The shed was located at street level and a steeply graded cable worked incline saw wagons lowered from track to street level. This was later replaced by a number of wagon hoists.

The Brick Lane facility closed and was replaced by the Bishopsgate Goods station in 1882.

===Pedley Street Goods depot===
This was located east of the granary (below) and opened in 1848. However, the site was used by the granary expansion in the 1850s and it was demolished during 1852 and 1853.

===The Granary===
Located near Pedley Street this was constructed in the 1840s and is thought to have been opened in October 1846. It was located on the south side of the viaduct, and the granary was further extended taking over the goods depot site (above) and opening in October 1854.

At its greatest extent it had enough storage capacity to store 44,000 sacks of grain.

The granary was destroyed by a fire on 1 January 1919 that burned for two days.
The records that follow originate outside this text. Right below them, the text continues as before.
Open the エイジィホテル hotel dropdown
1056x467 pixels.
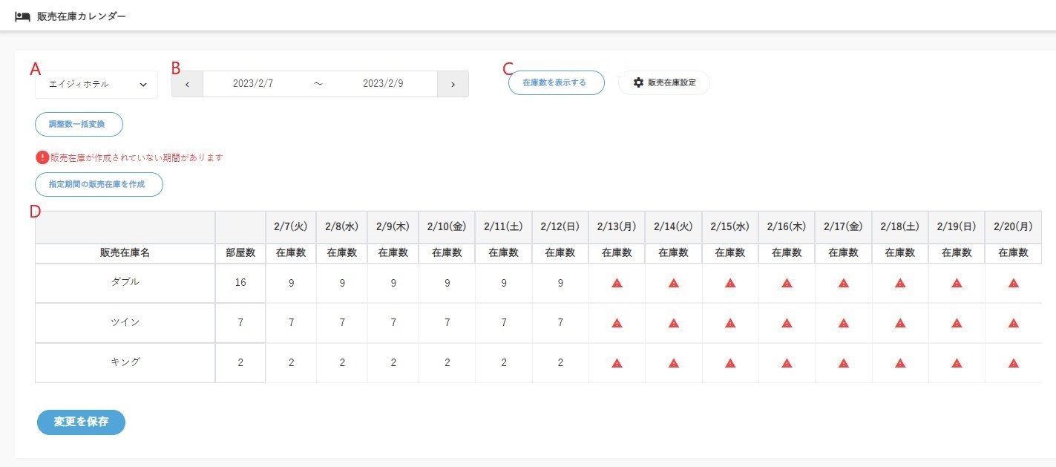[96, 85]
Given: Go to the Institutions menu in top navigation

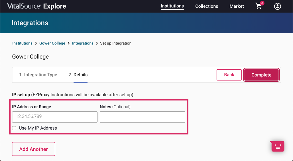Looking at the screenshot, I should [x=172, y=6].
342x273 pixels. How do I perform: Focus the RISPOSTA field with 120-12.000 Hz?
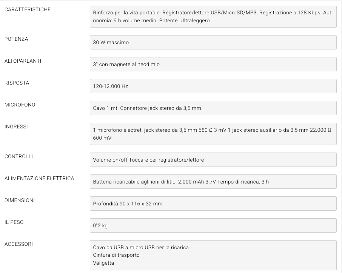[213, 86]
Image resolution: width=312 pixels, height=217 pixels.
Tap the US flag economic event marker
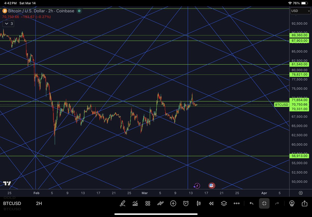tap(212, 186)
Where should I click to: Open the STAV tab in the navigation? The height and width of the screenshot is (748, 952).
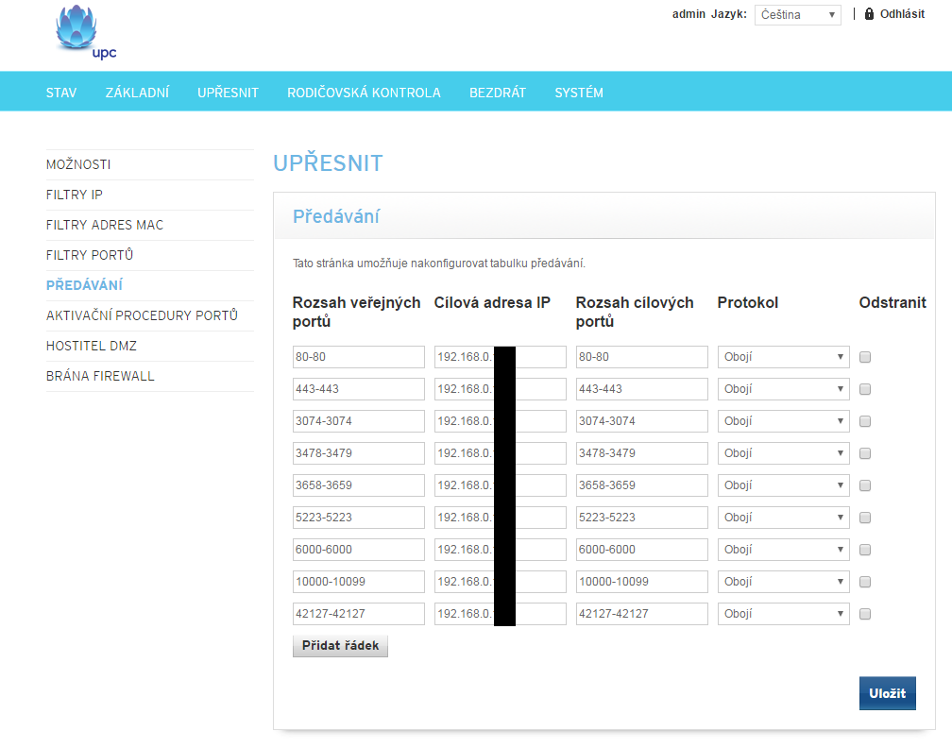click(x=61, y=93)
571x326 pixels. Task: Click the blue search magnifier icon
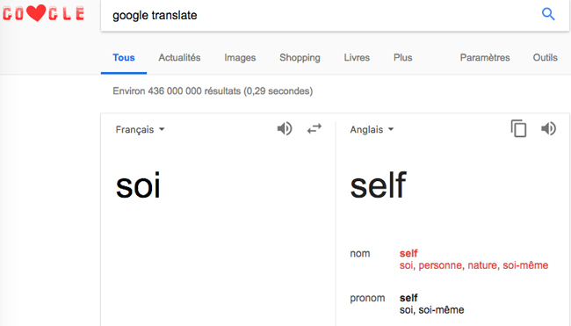[548, 14]
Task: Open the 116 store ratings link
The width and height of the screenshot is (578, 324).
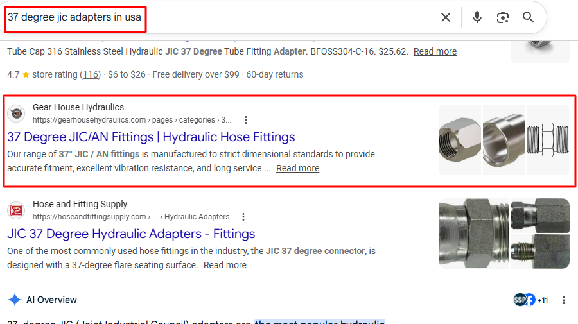Action: [91, 74]
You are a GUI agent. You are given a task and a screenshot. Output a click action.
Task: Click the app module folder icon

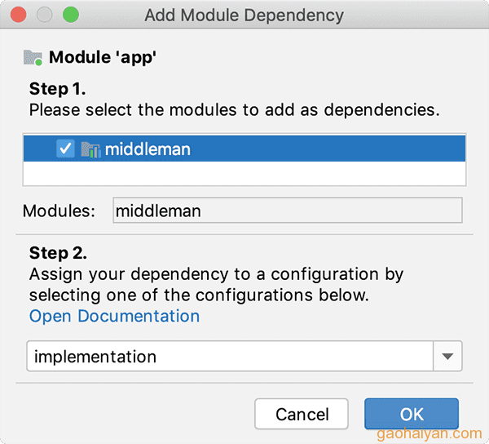point(33,58)
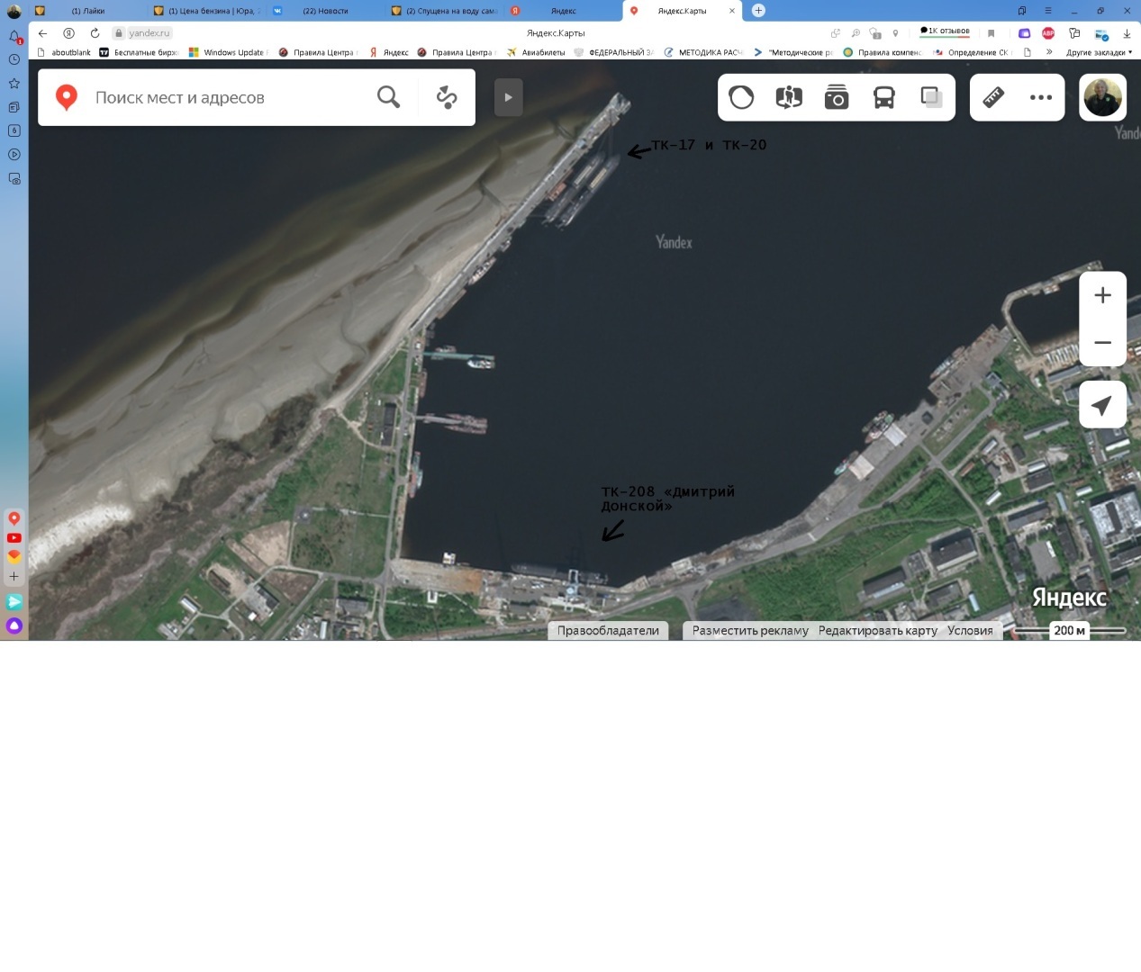This screenshot has height=972, width=1141.
Task: Open the route builder tool
Action: pyautogui.click(x=447, y=97)
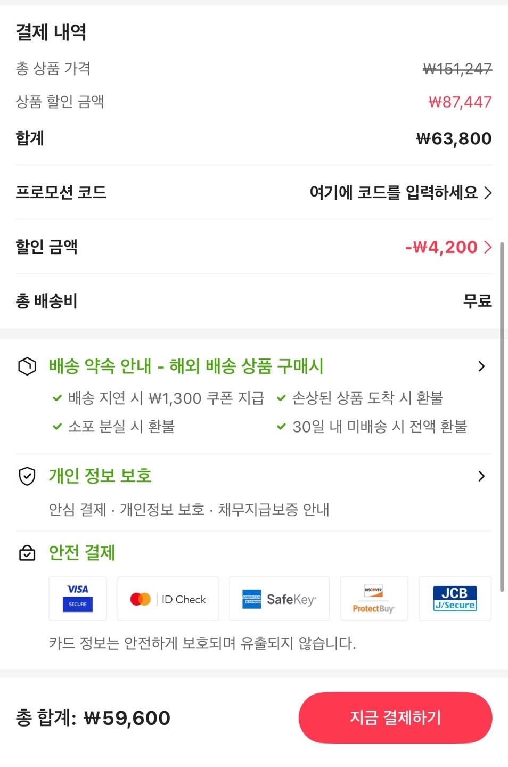Tap 여기에 코드를 입력하세요 promo code field

[394, 192]
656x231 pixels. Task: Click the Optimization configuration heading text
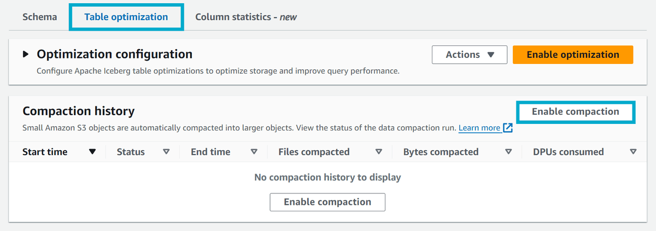(114, 55)
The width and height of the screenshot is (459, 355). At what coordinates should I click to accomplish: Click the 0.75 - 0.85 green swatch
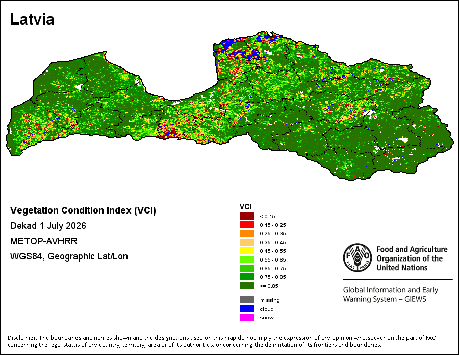247,277
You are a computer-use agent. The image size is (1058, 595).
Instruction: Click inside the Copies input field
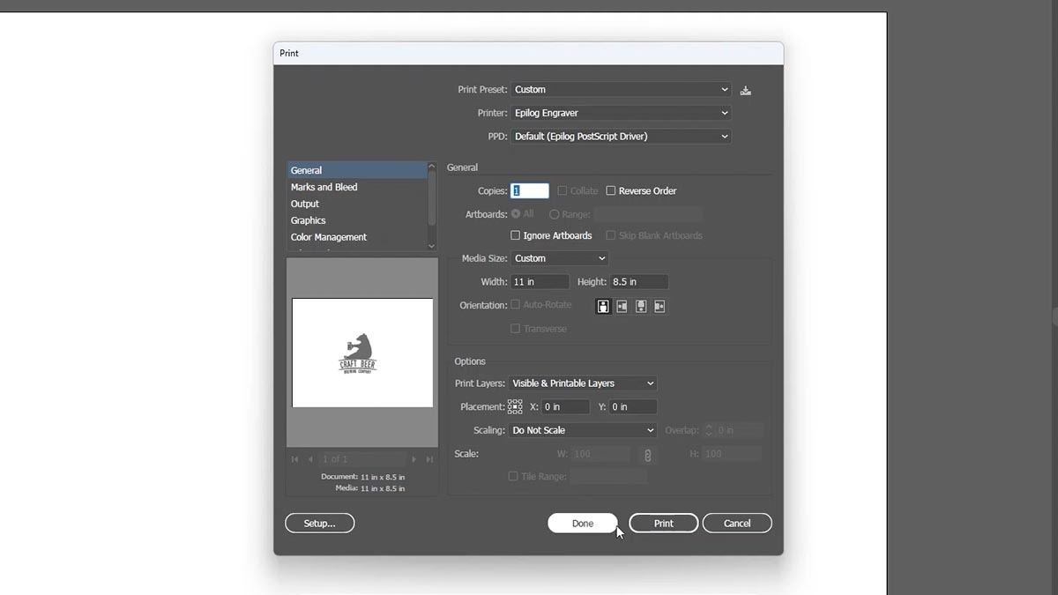coord(529,190)
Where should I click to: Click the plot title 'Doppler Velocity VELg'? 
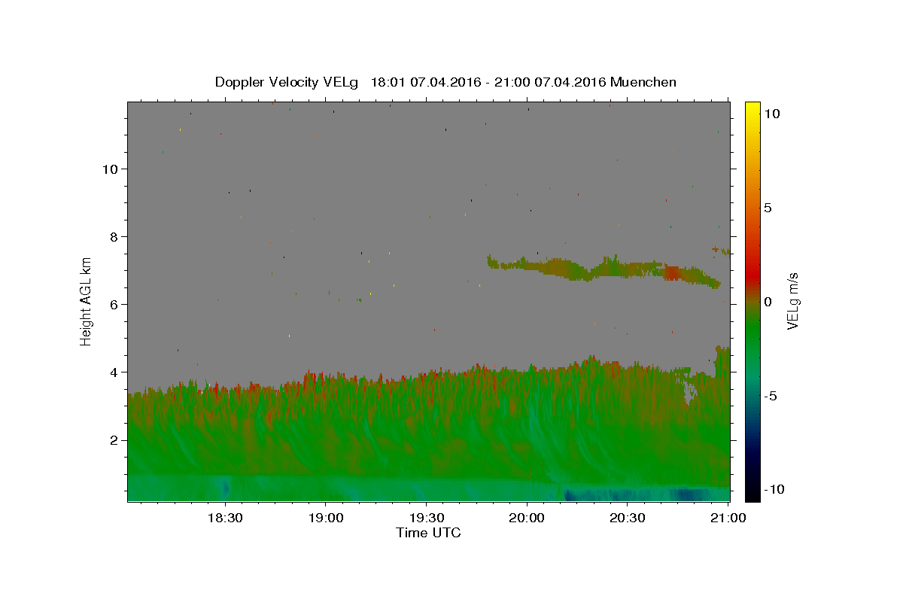[x=288, y=82]
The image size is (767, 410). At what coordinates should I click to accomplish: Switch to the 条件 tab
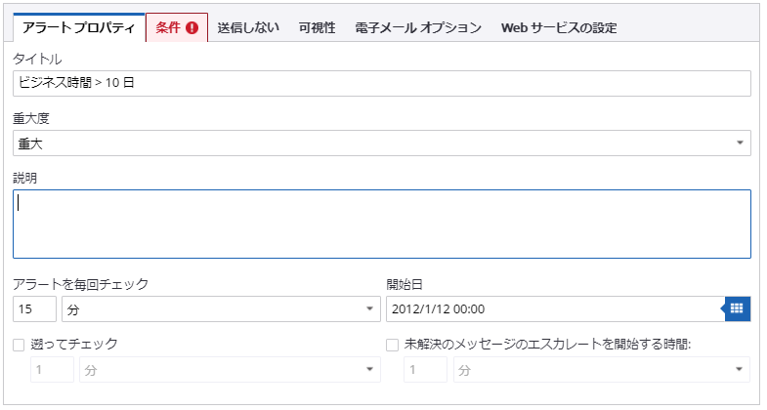tap(168, 28)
===Shoreditch Coal depot===
Opened in 1868 by the GER, this was located south and west of Bethnal Green station and its main feature was a curving brick viaduct carrying six lines. At ground level, the arches were rented out by coal merchants and used for storage with coal being dropped directly into the arches from the wagons above. A couple of sidings were provided at ground level and accessed through a hoist in the granary. In 1900 a steel viaduct was built with a two-wagon hoist to serve the street level sidings and a siding on the East London Line.

Transfers to the East London Line stopped in the 1950s although the hoist was used to supply the ground-level sidings in the coal yard. The yard was run down and closed in the 1960s. A small section of the brick viaduct exists at the end of Tent Street E15.

Before Shoreditch coal depot was built a small coal depot existed on the northern side of the Bishopsgate site and it is thought this closed "c1872/3" when two new platforms were added.